Eric Delbecque : « Le projet des Black blocs est insurrectionnel »
Conseiller pour la défense auprès du ministre de l’Intérieur de 2009 à 2012, Eric Delbecque est l’auteur d’une douzaine d’ouvrages consacrés à la sécurité intérieure. Dans son dernier essai (1), il se penche sur les groupuscules d’ultragauche, qui n’hésitent plus de nos jours à affronter les forces de l’ordre.
Le Point: Qui sont les Black blocs qui ont mis les Champs-Elysées à sac le week-end dernier?

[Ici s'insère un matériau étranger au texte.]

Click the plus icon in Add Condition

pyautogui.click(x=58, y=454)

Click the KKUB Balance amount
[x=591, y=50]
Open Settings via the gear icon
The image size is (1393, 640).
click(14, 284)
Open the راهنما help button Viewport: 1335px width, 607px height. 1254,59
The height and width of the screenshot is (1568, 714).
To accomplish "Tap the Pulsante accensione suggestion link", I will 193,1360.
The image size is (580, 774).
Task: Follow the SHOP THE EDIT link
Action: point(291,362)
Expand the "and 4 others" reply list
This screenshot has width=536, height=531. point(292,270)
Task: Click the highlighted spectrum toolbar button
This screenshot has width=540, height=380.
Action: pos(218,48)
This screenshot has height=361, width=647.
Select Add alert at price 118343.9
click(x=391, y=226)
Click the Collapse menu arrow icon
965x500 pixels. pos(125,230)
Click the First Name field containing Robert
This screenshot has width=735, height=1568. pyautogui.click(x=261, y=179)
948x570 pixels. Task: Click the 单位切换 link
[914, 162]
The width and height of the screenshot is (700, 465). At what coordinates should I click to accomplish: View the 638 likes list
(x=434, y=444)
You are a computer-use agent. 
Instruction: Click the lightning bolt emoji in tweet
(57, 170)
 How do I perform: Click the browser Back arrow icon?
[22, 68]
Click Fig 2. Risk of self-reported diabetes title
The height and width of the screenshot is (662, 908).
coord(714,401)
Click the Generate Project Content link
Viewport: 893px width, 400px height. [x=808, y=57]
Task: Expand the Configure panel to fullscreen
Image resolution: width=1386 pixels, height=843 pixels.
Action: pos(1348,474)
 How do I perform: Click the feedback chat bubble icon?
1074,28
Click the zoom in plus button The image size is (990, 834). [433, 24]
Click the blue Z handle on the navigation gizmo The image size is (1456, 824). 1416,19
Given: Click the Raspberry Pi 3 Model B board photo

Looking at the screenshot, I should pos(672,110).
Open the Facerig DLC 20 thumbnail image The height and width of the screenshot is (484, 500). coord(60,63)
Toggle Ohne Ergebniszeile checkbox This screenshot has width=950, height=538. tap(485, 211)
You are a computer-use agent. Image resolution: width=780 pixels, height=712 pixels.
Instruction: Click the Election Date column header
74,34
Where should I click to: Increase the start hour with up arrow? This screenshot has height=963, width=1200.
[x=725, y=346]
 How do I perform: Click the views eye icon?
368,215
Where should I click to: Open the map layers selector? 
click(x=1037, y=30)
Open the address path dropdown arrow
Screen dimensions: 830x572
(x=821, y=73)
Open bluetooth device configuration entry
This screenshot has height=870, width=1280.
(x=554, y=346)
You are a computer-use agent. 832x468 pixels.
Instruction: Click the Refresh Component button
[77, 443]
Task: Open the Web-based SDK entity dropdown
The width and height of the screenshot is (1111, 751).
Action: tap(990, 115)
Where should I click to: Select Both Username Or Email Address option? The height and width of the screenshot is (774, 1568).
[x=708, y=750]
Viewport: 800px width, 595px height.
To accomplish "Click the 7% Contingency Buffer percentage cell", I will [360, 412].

Eric Delbecque: Un groupe de 1 000 à 1 500 personnes qui coagule des mouvements d’inspirations très différentes. C’est un mélange disparate d’anarchistes plus ou moins autonomes, de membres d’organisations syndicales révolutionnaires, de tenants de l’écologie profonde, qui saccagent parfois les boucheries au nom de la cause animale, mais aussi d’héritiers des mouvements situationnistes des années 1970 qui partagent le goût de l’action violente et l’espoir qu’ils pourront renverser le « système » capitaliste actuel.
Quelle connexion ont-ils avec les gilets jaunes?
Au départ, ils n’ont aucun lien avec ce mouvement. Ils se sont infiltrés dans les manifestations, au fil des semaines, avec l’espoir de convertir les gilets jaunes à leur cause. Leur projet est insurrectionnel. Ils veulent renverser les institutions. La question qui se pose actuellement est de savoir s’ils vont parvenir à contaminer les esprits. Les autorités doivent, de ce point de vue, prendre la menace très au sérieux.
Comment une frange de l’extrême gauche utopiste a-t-elle basculé dans cette forme de radicalité politique?
C’est l’ensemble de notre société qui se radicalise aujourd’hui. On l’a vu avec la « salafisation » d’un certain islam, avec la montée en puissance de certains mouvements identitaires. Pour l’ultragauche, le phénomène remonte à novembre 1999, au moment du sommet de l’Organisation mondiale du commerce de Seattle. L’écho médiatique suscité par les affrontements qui avaient secoué la ville a fait des émules.
Quelle grille de lecture proposez-vous de ce phénomène?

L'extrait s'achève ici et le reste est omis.